It could be a slippery winter, here’s what you need to know.

PORTLAND, Ore. (KOIN) — Both Washington County and TriMet say they are actively monitoring forecasts as they prepare for winter weather, and with a road crew shortage and potential route delays, they are urging residents to plan ahead.

As much of the region braces itself for slick roads and potential snow, agencies are working to fine-tune their winter weather plans.

“We emphasize safety over schedules,” said TriMet public information officer Tyler Graf. “Every winter our aim is to make sure that people reach their destination safely.”

Should a snowstorm hit, TriMet says the agency is prepared with drop-down chains for 95% of buses and five sets of chains for each bus as well as 25 light rail vehicles equipped with ice cutters to prevent ice buildup on overhead wires, switch heaters to help keep trains running, and more than 82,000 pounds of de-icer on standby.

Despite the preparation, Graf says if the roads get icy overnight riders could still see delays.

“That may mean slowing service because once our buses are chained, they are limited to 25 miles per hour,” said Graf. “So that can have a cascading effect throughout the system.”

Potential transit delays are not the only challenges commuters could see on the roads.
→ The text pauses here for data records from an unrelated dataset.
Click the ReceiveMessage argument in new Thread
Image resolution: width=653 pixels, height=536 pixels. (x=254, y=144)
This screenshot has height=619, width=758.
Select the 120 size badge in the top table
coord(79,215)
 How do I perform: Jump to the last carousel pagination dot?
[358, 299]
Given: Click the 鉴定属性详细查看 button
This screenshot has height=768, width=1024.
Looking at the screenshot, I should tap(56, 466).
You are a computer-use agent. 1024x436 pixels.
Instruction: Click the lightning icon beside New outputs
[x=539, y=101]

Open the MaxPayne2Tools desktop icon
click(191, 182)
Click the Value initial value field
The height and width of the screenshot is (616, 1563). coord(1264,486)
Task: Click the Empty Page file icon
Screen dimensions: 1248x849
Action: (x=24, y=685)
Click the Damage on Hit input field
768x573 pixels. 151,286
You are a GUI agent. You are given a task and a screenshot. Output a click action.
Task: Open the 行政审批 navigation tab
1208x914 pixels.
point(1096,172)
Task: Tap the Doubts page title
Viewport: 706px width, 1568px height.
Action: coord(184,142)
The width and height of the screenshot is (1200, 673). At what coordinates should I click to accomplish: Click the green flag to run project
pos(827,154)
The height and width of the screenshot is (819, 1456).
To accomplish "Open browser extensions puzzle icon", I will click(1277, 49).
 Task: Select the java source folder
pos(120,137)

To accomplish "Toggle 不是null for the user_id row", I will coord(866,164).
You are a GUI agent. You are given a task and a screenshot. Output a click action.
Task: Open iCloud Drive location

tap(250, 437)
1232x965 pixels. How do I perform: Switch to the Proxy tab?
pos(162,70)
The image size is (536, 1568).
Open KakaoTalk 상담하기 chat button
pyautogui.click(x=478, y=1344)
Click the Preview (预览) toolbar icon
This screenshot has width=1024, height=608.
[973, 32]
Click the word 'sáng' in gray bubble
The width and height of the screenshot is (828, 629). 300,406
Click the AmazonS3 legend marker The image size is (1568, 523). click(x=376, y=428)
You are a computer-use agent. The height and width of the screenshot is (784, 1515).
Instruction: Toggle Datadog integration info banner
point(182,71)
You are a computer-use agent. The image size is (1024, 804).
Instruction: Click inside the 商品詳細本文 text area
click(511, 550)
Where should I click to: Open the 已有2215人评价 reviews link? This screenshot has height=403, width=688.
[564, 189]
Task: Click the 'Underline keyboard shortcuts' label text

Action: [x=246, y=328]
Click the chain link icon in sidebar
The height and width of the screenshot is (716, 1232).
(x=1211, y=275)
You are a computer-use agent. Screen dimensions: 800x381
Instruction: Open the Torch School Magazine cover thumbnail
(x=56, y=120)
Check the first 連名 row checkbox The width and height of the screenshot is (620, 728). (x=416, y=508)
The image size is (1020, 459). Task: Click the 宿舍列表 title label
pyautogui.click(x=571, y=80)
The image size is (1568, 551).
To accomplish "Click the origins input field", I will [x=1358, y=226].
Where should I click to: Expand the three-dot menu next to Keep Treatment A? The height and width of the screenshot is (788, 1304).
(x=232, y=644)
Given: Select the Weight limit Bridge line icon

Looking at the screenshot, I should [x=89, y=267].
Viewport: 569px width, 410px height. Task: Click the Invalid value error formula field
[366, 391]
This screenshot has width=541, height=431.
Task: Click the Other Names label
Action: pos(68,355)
On Wednesday, Washington County announced their road-crew staff is down by about 25%.

“Washington county’s road crew is 75% staffed,” said Washington County land use and transportation senior communications specialist Chris Lueneburg.  “What that means is that our level of service, when it comes to plowing and sanding, is going to be a little bit slower this year.”

Amid the crew shortage, the county says they plan to plow priority routes first, including major corridors and those used most by emergency services.

While the county says the staff they have will be working around the clock to clear roads, with Washington County expected to see some of the first sticking snow within the Portland-Metro area, they tell KOIN 6 News they are asking for the public’s patience and precaution.

“Our snowplow drivers are going to be hard at work and they’re going to be out early as well, preparing for that morning commute,” said Lueneburg. “But it may be slower as we mentioned, so travelers, if they need to go out during severe winter weather, should take precautions.”

People can visit the TriMet website for service updates by email or text message.